REQUIRED WORK | Below are some records; quote exactly the lines from the one that contains "Task: Open Emmaba's profile photo thumbnail" through the one that contains "The image size is (960, 561).", inclusive, and no others.

SOURCE MATERIAL |
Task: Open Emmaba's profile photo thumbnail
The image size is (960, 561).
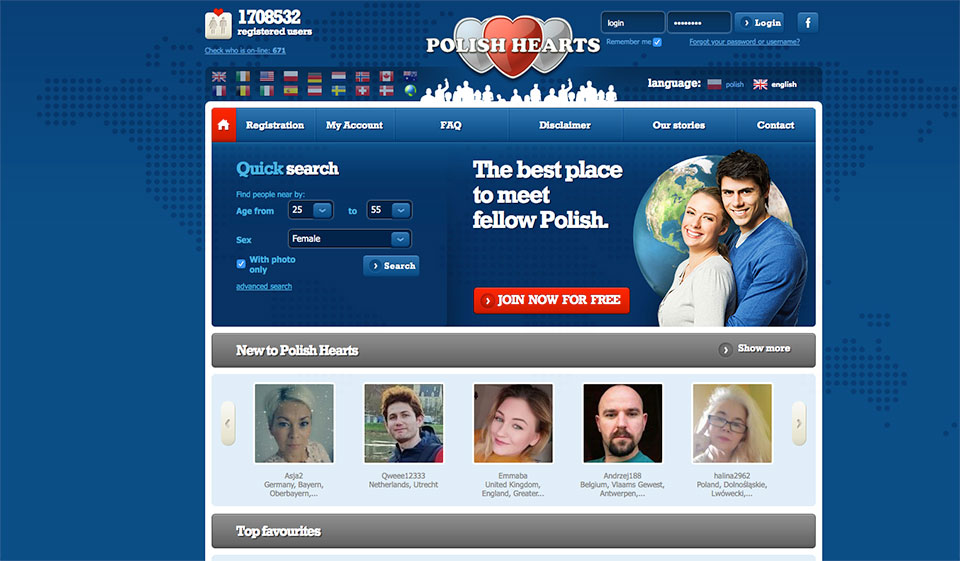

--

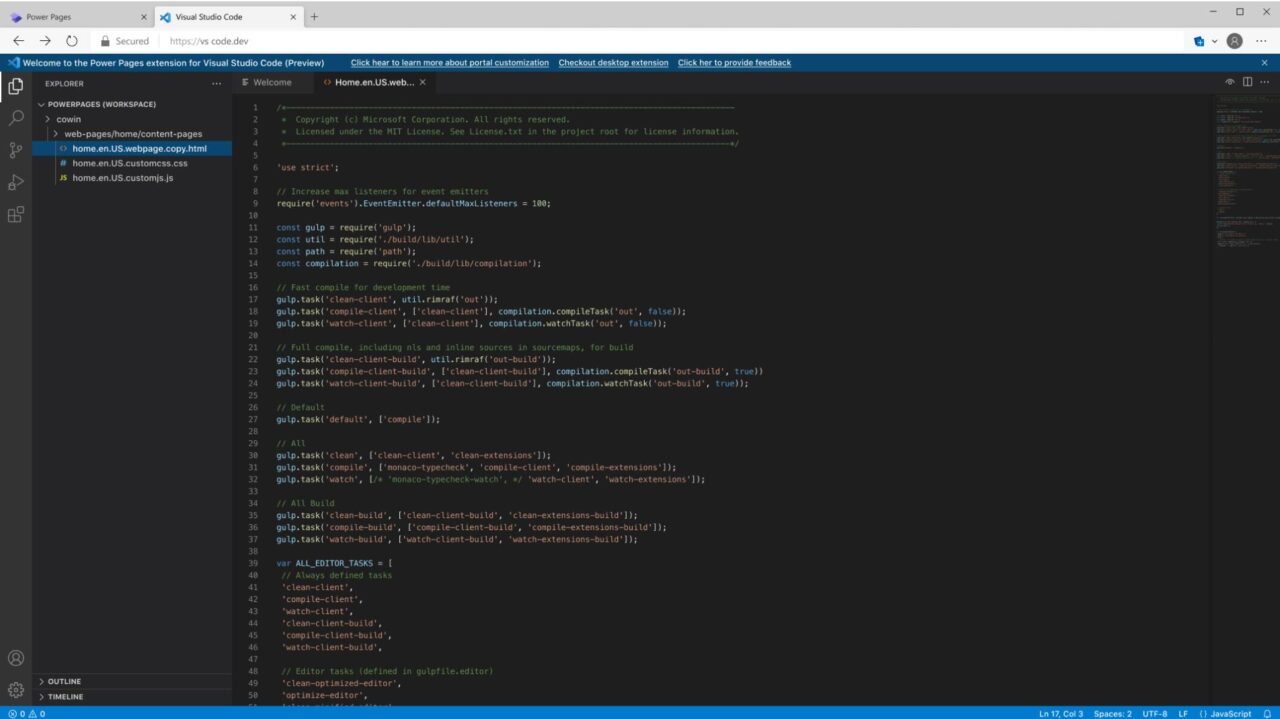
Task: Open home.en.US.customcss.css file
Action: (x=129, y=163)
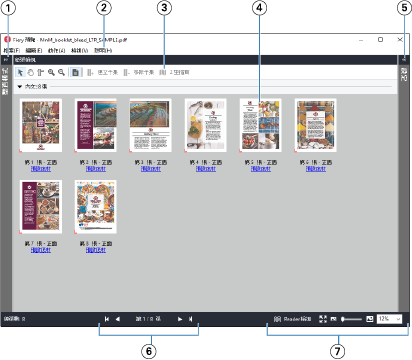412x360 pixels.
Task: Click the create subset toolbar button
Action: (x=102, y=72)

WORKED SOLUTION |
Task: Open Emmaba's profile photo thumbnail
The image size is (960, 561).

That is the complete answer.